My semester of insanity is almost over. My last 6 day work week ended yesterday.
I have this rosy idea that once I am done with this semester, life will sort itself out. This is a little delusional, since I still haven't really decided what I'm going to do with myself. Life will probably never get sorted out completely.
One thing is for certain: I need a reboot, and I need some new inspiration.
I blame my feeling of dullness on a couple of things:
1.) Too much work. Teaching six classes, six days a weeks was not fun.
2.) Too much Interwebs. I waste too much time online. It's embarrassing.
3.) Too little almost everything else: Besides not getting the chance to do fun things, I also didn't really get the chance to do things like cleaning the house, going for walks, reading good books, writing something-or-another, things like that.
Needless to say, I haven't exactly met those goals I set for myself back in August. But that's okay. Hopefully I will still get to them... someday. What I am more worried about at the moment is that I am getting a little bored and antsy.
There are things that need to get done that aren't getting done. There are things I want to accomplish that aren't getting accomplished. There are projects I want to do but haven't, for whatever reason. Also, I have a giftcard for Forever 21 that I haven't used up all the way yet.

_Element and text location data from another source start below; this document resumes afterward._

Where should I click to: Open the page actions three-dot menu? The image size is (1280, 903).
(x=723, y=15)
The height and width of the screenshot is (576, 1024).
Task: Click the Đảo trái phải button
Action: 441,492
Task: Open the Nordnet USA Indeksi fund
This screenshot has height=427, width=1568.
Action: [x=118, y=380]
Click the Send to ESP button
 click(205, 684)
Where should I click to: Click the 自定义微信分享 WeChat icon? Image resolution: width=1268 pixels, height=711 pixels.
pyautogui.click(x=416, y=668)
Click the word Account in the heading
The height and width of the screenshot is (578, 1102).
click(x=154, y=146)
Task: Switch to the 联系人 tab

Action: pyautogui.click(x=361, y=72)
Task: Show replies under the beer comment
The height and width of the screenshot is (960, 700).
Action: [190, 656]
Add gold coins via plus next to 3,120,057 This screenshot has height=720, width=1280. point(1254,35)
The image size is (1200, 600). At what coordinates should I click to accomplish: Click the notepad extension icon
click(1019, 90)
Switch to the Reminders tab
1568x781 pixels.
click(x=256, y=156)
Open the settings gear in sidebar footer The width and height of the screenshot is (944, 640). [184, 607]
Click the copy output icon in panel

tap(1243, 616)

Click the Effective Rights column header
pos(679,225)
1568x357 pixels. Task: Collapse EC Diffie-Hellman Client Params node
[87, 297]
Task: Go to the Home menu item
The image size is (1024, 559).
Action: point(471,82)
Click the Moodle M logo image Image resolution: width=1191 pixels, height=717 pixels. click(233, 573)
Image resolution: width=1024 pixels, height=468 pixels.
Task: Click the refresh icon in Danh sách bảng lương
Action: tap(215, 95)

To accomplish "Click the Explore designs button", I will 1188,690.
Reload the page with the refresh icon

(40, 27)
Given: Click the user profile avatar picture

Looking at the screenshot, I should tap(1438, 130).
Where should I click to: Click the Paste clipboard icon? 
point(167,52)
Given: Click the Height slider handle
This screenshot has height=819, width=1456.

But those three reasons I listed above are more indicative of a different problem that I have been avoiding for a while: I could have taken initiative, and I could use my time more efficiently, but I don't because underneath it all, I am sabotaging myself. I see this sabotaging more clearly when I am teaching: the students usually know when they're aiming a gun at their feet... and yet they just pull the trigger. It's frustrating to watch... which helps me understand why some people get a little frustrated with me when I say that I just can't do something.
How, though, does one go about getting back into that general productivity? I think that a clear mind helps. Having a break from work will help. I think it is possible to be creatively productive when you are bogged down by a job you hate, but I haven't seen it really happen in my life. The winter break and summer months are when I get the most writing done... and the other times of year that I do get writing done is usually a result of shirking some of my more pressing responsibilities.